[Data extract Boundary: Start]
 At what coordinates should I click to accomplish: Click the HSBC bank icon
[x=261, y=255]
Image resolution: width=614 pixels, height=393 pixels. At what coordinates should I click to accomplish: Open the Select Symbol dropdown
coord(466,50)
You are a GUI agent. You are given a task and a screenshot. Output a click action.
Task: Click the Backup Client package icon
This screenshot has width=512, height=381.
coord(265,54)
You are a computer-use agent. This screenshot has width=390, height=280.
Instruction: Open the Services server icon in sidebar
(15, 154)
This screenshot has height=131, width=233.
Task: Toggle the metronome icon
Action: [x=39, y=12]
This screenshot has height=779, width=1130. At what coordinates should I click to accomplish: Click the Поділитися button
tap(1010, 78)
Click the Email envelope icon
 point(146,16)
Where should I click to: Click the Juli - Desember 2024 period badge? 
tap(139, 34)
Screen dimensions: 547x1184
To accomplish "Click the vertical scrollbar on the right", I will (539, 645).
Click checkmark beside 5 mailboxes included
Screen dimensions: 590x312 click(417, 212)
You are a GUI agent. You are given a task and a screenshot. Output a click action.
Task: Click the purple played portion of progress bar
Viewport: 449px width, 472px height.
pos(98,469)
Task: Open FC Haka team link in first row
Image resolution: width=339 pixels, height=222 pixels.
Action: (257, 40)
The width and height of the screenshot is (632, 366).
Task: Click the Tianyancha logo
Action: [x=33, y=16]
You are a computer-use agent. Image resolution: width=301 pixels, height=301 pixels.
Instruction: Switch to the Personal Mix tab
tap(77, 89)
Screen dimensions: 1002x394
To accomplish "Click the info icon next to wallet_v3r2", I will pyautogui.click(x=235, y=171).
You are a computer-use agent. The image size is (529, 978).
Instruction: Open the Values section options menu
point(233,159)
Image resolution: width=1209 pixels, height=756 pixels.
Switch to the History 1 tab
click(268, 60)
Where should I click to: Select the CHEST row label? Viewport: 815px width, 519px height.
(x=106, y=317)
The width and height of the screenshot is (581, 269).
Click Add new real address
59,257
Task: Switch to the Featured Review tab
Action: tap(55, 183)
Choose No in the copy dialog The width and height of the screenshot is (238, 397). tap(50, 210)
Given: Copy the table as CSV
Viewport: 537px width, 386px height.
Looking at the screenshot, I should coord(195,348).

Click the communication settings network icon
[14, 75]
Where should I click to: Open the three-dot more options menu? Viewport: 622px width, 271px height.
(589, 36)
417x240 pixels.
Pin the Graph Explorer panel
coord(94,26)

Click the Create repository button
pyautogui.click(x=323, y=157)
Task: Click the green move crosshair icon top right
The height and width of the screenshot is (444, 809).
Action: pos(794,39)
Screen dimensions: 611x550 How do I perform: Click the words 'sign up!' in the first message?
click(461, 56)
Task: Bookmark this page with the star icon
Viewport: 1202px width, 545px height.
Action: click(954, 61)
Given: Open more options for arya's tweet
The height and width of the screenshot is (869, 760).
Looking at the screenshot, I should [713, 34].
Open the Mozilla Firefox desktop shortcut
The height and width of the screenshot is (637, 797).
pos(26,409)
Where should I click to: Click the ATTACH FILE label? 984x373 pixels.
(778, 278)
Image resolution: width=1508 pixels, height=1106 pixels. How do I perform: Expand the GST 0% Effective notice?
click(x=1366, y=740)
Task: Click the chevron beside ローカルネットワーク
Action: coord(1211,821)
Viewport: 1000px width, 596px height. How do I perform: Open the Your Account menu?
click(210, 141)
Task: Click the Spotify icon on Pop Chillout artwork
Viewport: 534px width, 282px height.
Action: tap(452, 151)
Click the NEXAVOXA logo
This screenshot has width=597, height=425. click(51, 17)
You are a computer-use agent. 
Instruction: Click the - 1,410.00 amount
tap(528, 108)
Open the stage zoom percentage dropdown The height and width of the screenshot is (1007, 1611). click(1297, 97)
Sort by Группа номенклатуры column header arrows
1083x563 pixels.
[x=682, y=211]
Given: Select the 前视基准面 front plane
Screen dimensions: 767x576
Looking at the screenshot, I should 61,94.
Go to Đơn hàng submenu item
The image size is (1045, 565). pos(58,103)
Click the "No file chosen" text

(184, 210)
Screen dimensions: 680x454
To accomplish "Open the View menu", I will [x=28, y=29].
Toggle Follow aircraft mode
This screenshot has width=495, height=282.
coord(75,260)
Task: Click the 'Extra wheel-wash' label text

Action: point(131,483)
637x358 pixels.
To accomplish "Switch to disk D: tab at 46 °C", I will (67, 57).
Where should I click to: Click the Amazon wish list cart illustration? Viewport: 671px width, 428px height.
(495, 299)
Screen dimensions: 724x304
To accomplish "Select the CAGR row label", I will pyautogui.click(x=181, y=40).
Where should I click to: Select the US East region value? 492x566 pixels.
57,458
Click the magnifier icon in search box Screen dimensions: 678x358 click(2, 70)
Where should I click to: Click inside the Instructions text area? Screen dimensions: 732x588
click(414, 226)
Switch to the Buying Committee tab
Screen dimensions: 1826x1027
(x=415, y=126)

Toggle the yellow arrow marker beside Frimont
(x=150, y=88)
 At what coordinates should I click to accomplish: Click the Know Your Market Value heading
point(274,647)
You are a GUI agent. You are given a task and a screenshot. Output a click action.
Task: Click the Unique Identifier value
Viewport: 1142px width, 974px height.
[Data extract Boundary: End]
Instructions to follow :: Would you transcribe the data above exactly as it stands?

Answer to this problem ::
 At what coordinates should I click to accomplish: Click the HSBC bank icon
[x=261, y=255]
Image resolution: width=614 pixels, height=393 pixels. At what coordinates should I click to accomplish: Open the Select Symbol dropdown
coord(466,50)
You are a GUI agent. You are given a task and a screenshot. Output a click action.
Task: Click the Backup Client package icon
This screenshot has width=512, height=381.
coord(265,54)
You are a computer-use agent. This screenshot has width=390, height=280.
Instruction: Open the Services server icon in sidebar
(15, 154)
This screenshot has height=131, width=233.
Task: Toggle the metronome icon
Action: [x=39, y=12]
This screenshot has height=779, width=1130. At what coordinates should I click to accomplish: Click the Поділитися button
tap(1010, 78)
Click the Email envelope icon
 point(146,16)
Where should I click to: Click the Juli - Desember 2024 period badge? 
tap(139, 34)
Screen dimensions: 547x1184
To accomplish "Click the vertical scrollbar on the right", I will (539, 645).
Click checkmark beside 5 mailboxes included
Screen dimensions: 590x312 click(417, 212)
You are a GUI agent. You are given a task and a screenshot. Output a click action.
Task: Click the purple played portion of progress bar
Viewport: 449px width, 472px height.
pos(98,469)
Task: Open FC Haka team link in first row
Image resolution: width=339 pixels, height=222 pixels.
Action: (257, 40)
The width and height of the screenshot is (632, 366).
Task: Click the Tianyancha logo
Action: [x=33, y=16]
You are a computer-use agent. Image resolution: width=301 pixels, height=301 pixels.
Instruction: Switch to the Personal Mix tab
tap(77, 89)
Screen dimensions: 1002x394
To accomplish "Click the info icon next to wallet_v3r2", I will pyautogui.click(x=235, y=171).
You are a computer-use agent. The image size is (529, 978).
Instruction: Open the Values section options menu
point(233,159)
Image resolution: width=1209 pixels, height=756 pixels.
Switch to the History 1 tab
click(268, 60)
Where should I click to: Select the CHEST row label? Viewport: 815px width, 519px height.
(x=106, y=317)
The width and height of the screenshot is (581, 269).
Click Add new real address
59,257
Task: Switch to the Featured Review tab
Action: tap(55, 183)
Choose No in the copy dialog The width and height of the screenshot is (238, 397). tap(50, 210)
Given: Copy the table as CSV
Viewport: 537px width, 386px height.
Looking at the screenshot, I should coord(195,348).

Click the communication settings network icon
[14, 75]
Where should I click to: Open the three-dot more options menu? Viewport: 622px width, 271px height.
(589, 36)
417x240 pixels.
Pin the Graph Explorer panel
coord(94,26)

Click the Create repository button
pyautogui.click(x=323, y=157)
Task: Click the green move crosshair icon top right
The height and width of the screenshot is (444, 809).
Action: pos(794,39)
Screen dimensions: 611x550 How do I perform: Click the words 'sign up!' in the first message?
click(461, 56)
Task: Bookmark this page with the star icon
Viewport: 1202px width, 545px height.
Action: click(954, 61)
Given: Open more options for arya's tweet
The height and width of the screenshot is (869, 760).
Looking at the screenshot, I should [713, 34].
Open the Mozilla Firefox desktop shortcut
The height and width of the screenshot is (637, 797).
pos(26,409)
Where should I click to: Click the ATTACH FILE label? 984x373 pixels.
(778, 278)
Image resolution: width=1508 pixels, height=1106 pixels. How do I perform: Expand the GST 0% Effective notice?
click(x=1366, y=740)
Task: Click the chevron beside ローカルネットワーク
Action: coord(1211,821)
Viewport: 1000px width, 596px height. How do I perform: Open the Your Account menu?
click(210, 141)
Task: Click the Spotify icon on Pop Chillout artwork
Viewport: 534px width, 282px height.
Action: tap(452, 151)
Click the NEXAVOXA logo
This screenshot has width=597, height=425. click(51, 17)
You are a computer-use agent. 
Instruction: Click the - 1,410.00 amount
tap(528, 108)
Open the stage zoom percentage dropdown The height and width of the screenshot is (1007, 1611). click(1297, 97)
Sort by Группа номенклатуры column header arrows
1083x563 pixels.
[x=682, y=211]
Given: Select the 前视基准面 front plane
Screen dimensions: 767x576
Looking at the screenshot, I should 61,94.
Go to Đơn hàng submenu item
The image size is (1045, 565). pos(58,103)
Click the "No file chosen" text

(184, 210)
Screen dimensions: 680x454
To accomplish "Open the View menu", I will [x=28, y=29].
Toggle Follow aircraft mode
This screenshot has width=495, height=282.
coord(75,260)
Task: Click the 'Extra wheel-wash' label text

Action: point(131,483)
637x358 pixels.
To accomplish "Switch to disk D: tab at 46 °C", I will (67, 57).
Where should I click to: Click the Amazon wish list cart illustration? Viewport: 671px width, 428px height.
(495, 299)
Screen dimensions: 724x304
To accomplish "Select the CAGR row label", I will pyautogui.click(x=181, y=40).
Where should I click to: Select the US East region value? 492x566 pixels.
57,458
Click the magnifier icon in search box Screen dimensions: 678x358 click(2, 70)
Where should I click to: Click inside the Instructions text area? Screen dimensions: 732x588
click(414, 226)
Switch to the Buying Committee tab
Screen dimensions: 1826x1027
(x=415, y=126)

Toggle the yellow arrow marker beside Frimont
(x=150, y=88)
 At what coordinates should I click to accomplish: Click the Know Your Market Value heading
point(274,647)
You are a GUI agent. You are given a task and a screenshot. Output a click action.
Task: Click the Unique Identifier value
Viewport: 1142px width, 974px height.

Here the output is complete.